分割晶圓的方法的其中一種，已知有讓穿透性之雷射光線聚光於晶圓的內部，且藉由多光子吸收而形成改質層(改質區域)之方法(SD：隱形切割，Stealth Dicing)(參照例如專利文獻1)。在沿著分割預定線來形成改質層後，是藉由利用例如刀狀的構件等來施加力學上的壓力，以使晶圓以改質層為起點而分割成複數個器件晶片(參照例如專利文獻2)。 先前技術文獻 專利文獻One of the methods of dividing a wafer is known as a method of concentrating penetrating laser light inside a wafer and forming a modified layer (modified region) by multiphoton absorption (SD: invisible) Cutting, Stealth Dicing) (refer to, for example, Patent Document 1). After the reforming layer is formed along the dividing line, the mechanical pressure is applied by using, for example, a blade-shaped member or the like, so that the wafer is divided into a plurality of device wafers starting from the modified layer (refer to, for example, Patent Document 2). Prior Technical Literature Patent Literature

專利文獻1：日本專利特開2002-192370號公報 專利文獻2：日本專利特開2016-40810號公報Patent Document 1: Japanese Laid-Open Patent Publication No. 2002-192370. Patent Document 2: Japanese Patent Laid-Open No. 2016-40810

發明概要 發明欲解決之課題 但是，由於如上述的晶圓一般是較脆的，因此在施加力學上的壓力之方法中，會容易使器件晶片之邊緣等缺損。又，由於必須對所有的分割預定線施加壓力，因此當器件晶片的尺寸變小時(例如，縱寬1mm×橫寬1mm等)，會導致於分割上所需要之時間也變長。SUMMARY OF THE INVENTION Problem to be Solved by the Invention However, since the wafer as described above is generally brittle, in the method of applying mechanical stress, the edge of the device wafer or the like is easily broken. Further, since it is necessary to apply pressure to all of the planned dividing lines, when the size of the device wafer becomes small (for example, 1 mm in length × 1 mm in width, etc.), the time required for the division becomes long.

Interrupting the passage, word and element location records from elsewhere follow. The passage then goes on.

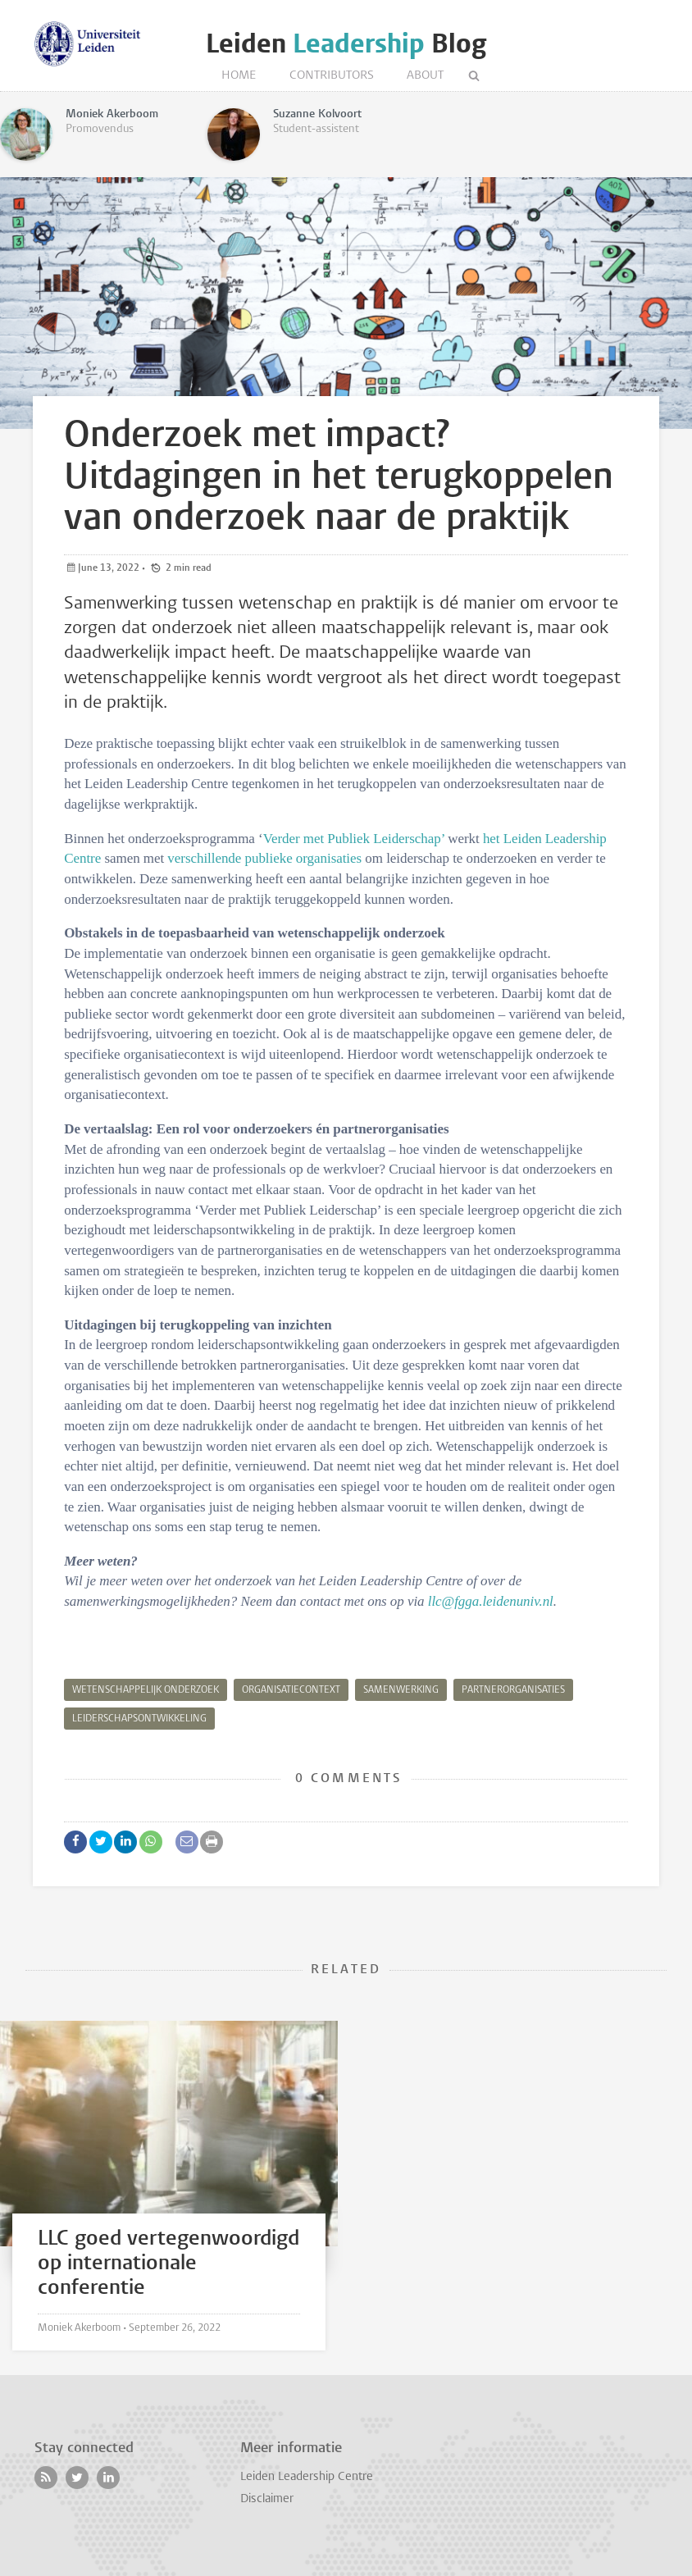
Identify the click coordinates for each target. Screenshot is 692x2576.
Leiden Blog (346, 44)
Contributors (331, 76)
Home (239, 76)
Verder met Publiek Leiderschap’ (353, 838)
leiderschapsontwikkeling (139, 1719)
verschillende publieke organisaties (264, 858)
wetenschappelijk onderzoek (145, 1690)
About (425, 76)
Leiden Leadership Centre (306, 2477)
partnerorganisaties (513, 1690)
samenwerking (401, 1690)
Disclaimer (267, 2499)
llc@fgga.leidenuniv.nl (490, 1601)
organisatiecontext (291, 1690)
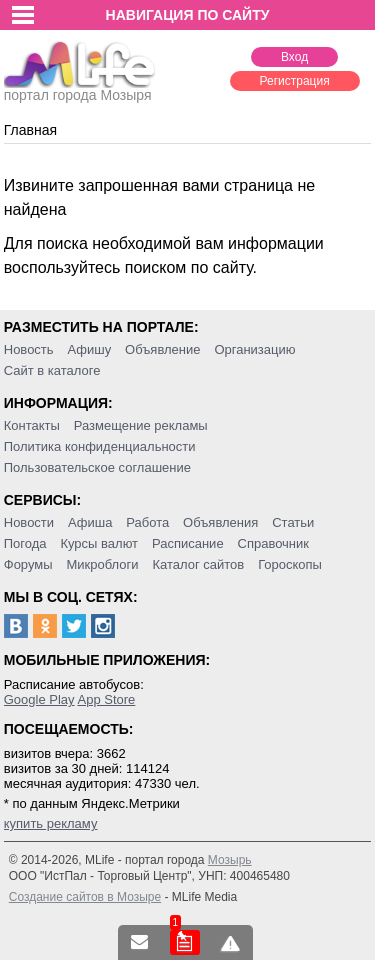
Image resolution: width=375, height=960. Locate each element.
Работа (147, 522)
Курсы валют (99, 543)
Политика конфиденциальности (100, 446)
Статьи (293, 522)
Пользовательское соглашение (97, 467)
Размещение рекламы (141, 425)
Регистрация (295, 81)
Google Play (39, 699)
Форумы (28, 564)
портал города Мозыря (79, 89)
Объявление (162, 349)
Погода (25, 543)
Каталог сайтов (198, 564)
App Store (106, 699)
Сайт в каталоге (52, 370)
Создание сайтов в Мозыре (85, 897)
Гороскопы (290, 564)
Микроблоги (102, 564)
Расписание (188, 543)
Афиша (90, 522)
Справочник (274, 543)
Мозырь (230, 860)
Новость (29, 349)
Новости (29, 522)
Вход (294, 57)
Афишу (89, 349)
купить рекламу (51, 823)
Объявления (220, 522)
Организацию (254, 349)
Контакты (32, 425)
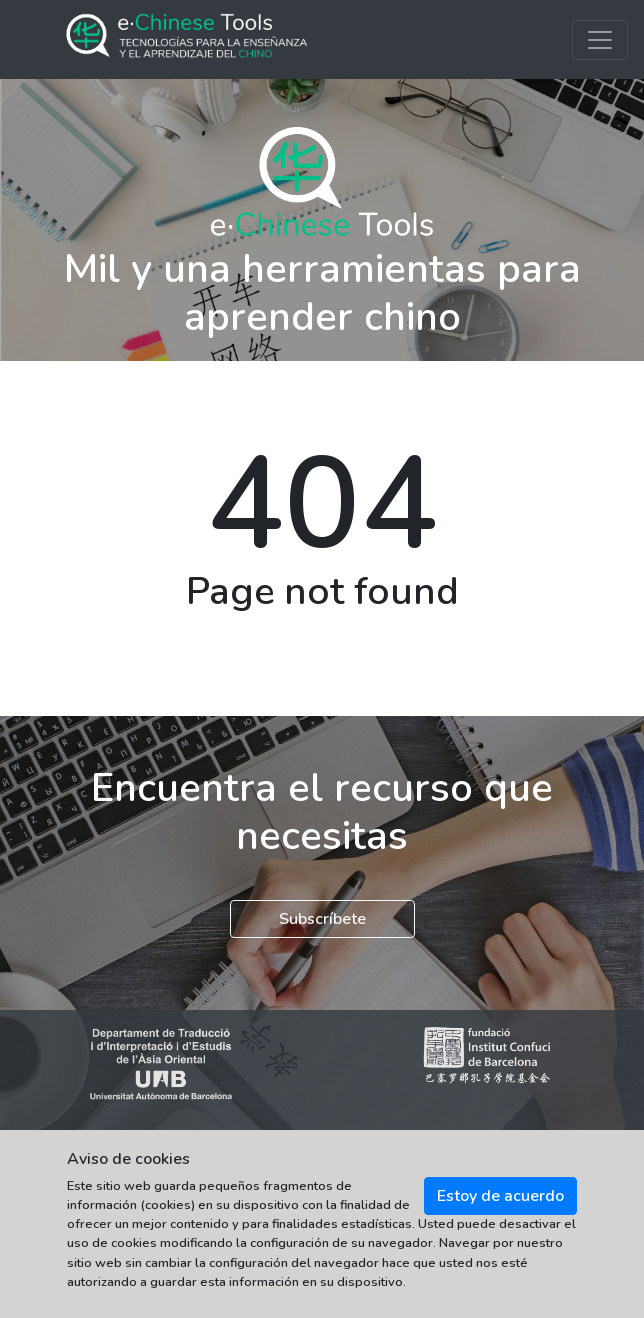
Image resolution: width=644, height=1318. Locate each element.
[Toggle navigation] (600, 40)
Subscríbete (322, 919)
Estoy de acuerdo (500, 1196)
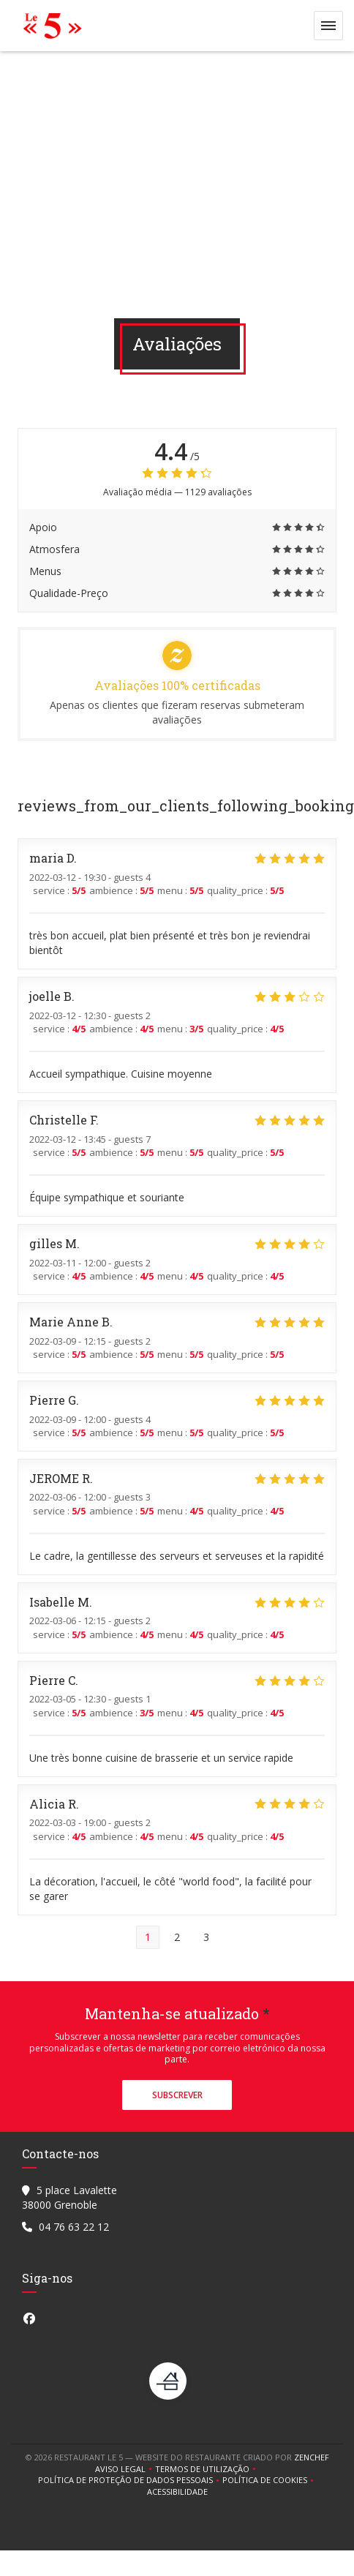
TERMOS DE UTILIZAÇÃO (207, 2469)
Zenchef (311, 2457)
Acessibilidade (177, 2492)
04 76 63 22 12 (74, 2227)
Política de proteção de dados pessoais (130, 2480)
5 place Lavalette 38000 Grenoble (69, 2197)
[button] (328, 25)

本發明是有鑒於所述問題點而作成的發明，其目的在於提供一種抑制缺損之產生並且可以在短時間內分割晶圓之晶圓的加工方法。 用以解決課題之手段The present invention has been made in view of the above problems, and an object thereof is to provide a processing method for suppressing occurrence of defects and dividing a wafer of wafers in a short time. Means to solve the problem

根據本發明的一態樣，可提供一種晶圓的加工方法，該晶圓的加工方法是沿著設定於晶圓之複數條分割預定線來分割晶圓，並包含： 載置步驟，將於其中一面貼附膠帶且在晶圓的內部的對應於該分割預定線之位置上形成有成為分割的起點的改質層之晶圓，隔著該膠帶來載置於加熱台；及 分割步驟，在藉由該加熱台加熱已載置於該加熱台的晶圓之後，以冷卻單元冷卻晶圓的露出之另一面的整體，且以改質層為起點而沿著分割預定線來分割晶圓， 在該分割步驟中，是藉由相應於該加熱與該冷卻的溫度差所產生之熱衝擊來將晶圓破斷。According to an aspect of the present invention, a method of processing a wafer by dividing a plurality of wafers along a plurality of predetermined lines set on a wafer, and comprising: a loading step, a wafer having a modified layer formed on one side of the wafer corresponding to the predetermined dividing line at a position corresponding to the predetermined dividing line, placed on the heating stage via the tape; and a dividing step After the wafer that has been placed on the heating stage is heated by the heating stage, the entire exposed surface of the wafer is cooled by the cooling unit, and the wafer is divided along the dividing line by using the modified layer as a starting point. In the dividing step, the wafer is broken by a thermal shock corresponding to a temperature difference between the heating and the cooling.

在本發明的一態樣中，亦可為該冷卻單元是朝晶圓的另一面的整體噴射冷卻用的流體。又，亦可為該冷卻單元具備與晶圓的該另一面的整體相接之接觸面，並藉由帕耳帖(Peltier)效應來冷卻該接觸面。 發明效果In one aspect of the invention, the cooling unit may also spray a cooling fluid toward the entire surface of the wafer. Further, the cooling unit may have a contact surface that is in contact with the entire other surface of the wafer, and the contact surface may be cooled by a Peltier effect. Effect of the invention

在本發明的一態樣之晶圓的加工方法中，由於是利用相應於加熱與冷卻的溫度差所產生的熱衝擊(thermal shock)來分割晶圓，因此不需要對晶圓施加力學上之力。據此，可以防止起因於力學上之力的晶圓的缺損。又，由於是利用作用於晶圓的整體之熱衝擊，因此可在短時間內沿著所有的分割預定線來分割晶圓。In the method of processing a wafer according to an aspect of the present invention, since the wafer is divided by a thermal shock corresponding to a temperature difference between heating and cooling, it is not necessary to apply a mechanical force to the wafer. force. According to this, it is possible to prevent the wafer from being damaged due to the mechanical force. Further, since the thermal shock acting on the entire wafer is utilized, the wafer can be divided along all of the planned dividing lines in a short time.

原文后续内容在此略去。